Même si l'objectif à court terme des Sénateurs est bien connu, l'entraîneur-chef Paul MacLean reste dans le moment présent.

Paul MacLean reste dans le moment présent

Les olympiens Erik Karlsson et Milan Michalek n'étaient pas au rendez-vous. En fin d'avant-midi, hier, tous leurs coéquipiers des Sénateurs d'Ottawa étaient sur la glace.
Les Jeux olympiques de Sotchi sont terminés. La vie peut reprendre son cours normal. Pour l'équipe de Paul MacLean, les objectifs à court, moyen et long terme sont clairs.
«Le chiffre 94 a été mentionné dans quelques rencontres d'équipe», révèle le capitaine Jason Spezza.
Quatre-vingt-quatorze, comme dans 94 points.
«C'est généralement le nombre de points qu'une formation doit obtenir pour participer aux séries éliminatoires.»
Dans les 59 premières parties de la saison, Spezza et ses coéquipiers en ont obtenu 63.
S'ils veulent obtenir les 31 points qui manquent, ils ne pourront pas encaisser plus de sept revers en temps réglementaire dans les 23 qui restent au calendrier régulier.
Grosse commande.
On se demande d'ailleurs si les entraîneurs ont bien fait de parler de tout cela aussi ouvertement.
«Nous voulons que les gars aient une bonne vue d'ensemble de ce qui s'en vient», se défend Paul MacLean.
«Cela dit, ils doivent également comprendre qu'ils ne doivent pas quitter le moment présent.
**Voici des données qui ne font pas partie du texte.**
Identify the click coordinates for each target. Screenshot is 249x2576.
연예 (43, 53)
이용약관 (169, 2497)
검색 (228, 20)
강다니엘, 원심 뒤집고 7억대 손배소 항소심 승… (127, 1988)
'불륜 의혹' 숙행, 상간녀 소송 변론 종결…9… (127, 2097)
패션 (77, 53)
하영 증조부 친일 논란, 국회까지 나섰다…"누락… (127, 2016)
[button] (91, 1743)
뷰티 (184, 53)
Il est impossible de récolter plus de deux points à la fois. Nous avons lancé des objectifs à long terme. C'est réglé. Nous n'avons plus besoin d'y revenir. À compter de maintenant, nous allons nous concentrer sur nos objectifs à court terme. À compter maintenant, nous allons nous concentrer sur notre prochain match.»
Le prochain match des Sénateurs sera présenté jeudi soir. Les Red Wings de Détroit seront les visiteurs.
Sur papier, ce ne sera pas le match le plus difficile de la saison. Les Wings, avec tous leurs olympiens en plein décalage horaire, auront affronté le Canadien de Montréal 24 heures plus tôt au Centre Bell.
Aussi bien en profiter. Par la suite, l'équipe traversera le Canada au grand complet. Le périple annuel dans l'ouest du pays n'est jamais facile.
Pas trop loin devant
«C'est pour ça qu'il ne faut pas regarder trop loin devant», dit Spezza.
«S'il fallait qu'on échappe deux matches d'affilée, la panique deviendrait notre pire ennemie. En réalité, presque tout peut arriver. Plusieurs équipes se trouvent dans la même situation. Qui sait ce qui va se produire? La saison 2013-2014 pourrait bien devenir celle où il ne sera pas nécessaire d'amasser 94 points pour se frayer un chemin jusqu'aux séries», enchaîne-t-il.
«La bonne nouvelle, c'est qu'après ce voyage dans l'ouest, nous allons surtout affronter des équipes qui sont, tout comme nous, engagées dans la course aux séries.»
Michalek et Karlsson
Michalek, qui a représenté la République tchèque à Sotchi, devrait rejoindre ses coéquipiers à l'entraînement ce matin. Son tournoi a pris fin relativement tôt. Il était de retour à Ottawa ce week-end.
Karlsson obtiendra quelques jours de congé de plus. MacLean ne demandera pas au médaillé d'argent suédois de précipiter son retour. S'il prend part à la séance de patinage matinale de jeudi, il affrontera les Red Wings en soirée.
«S'il veut s'entraîner mardi ou mercredi, je ne m'objecterai pas. S'il a besoin de repos, qu'il se repose», fait l'entraîneur.
«Jeudi soir, nous allons y aller mollo avec lui. Nous allons l'utiliser pendant environ 37 minutes», complète-t-il à la blague.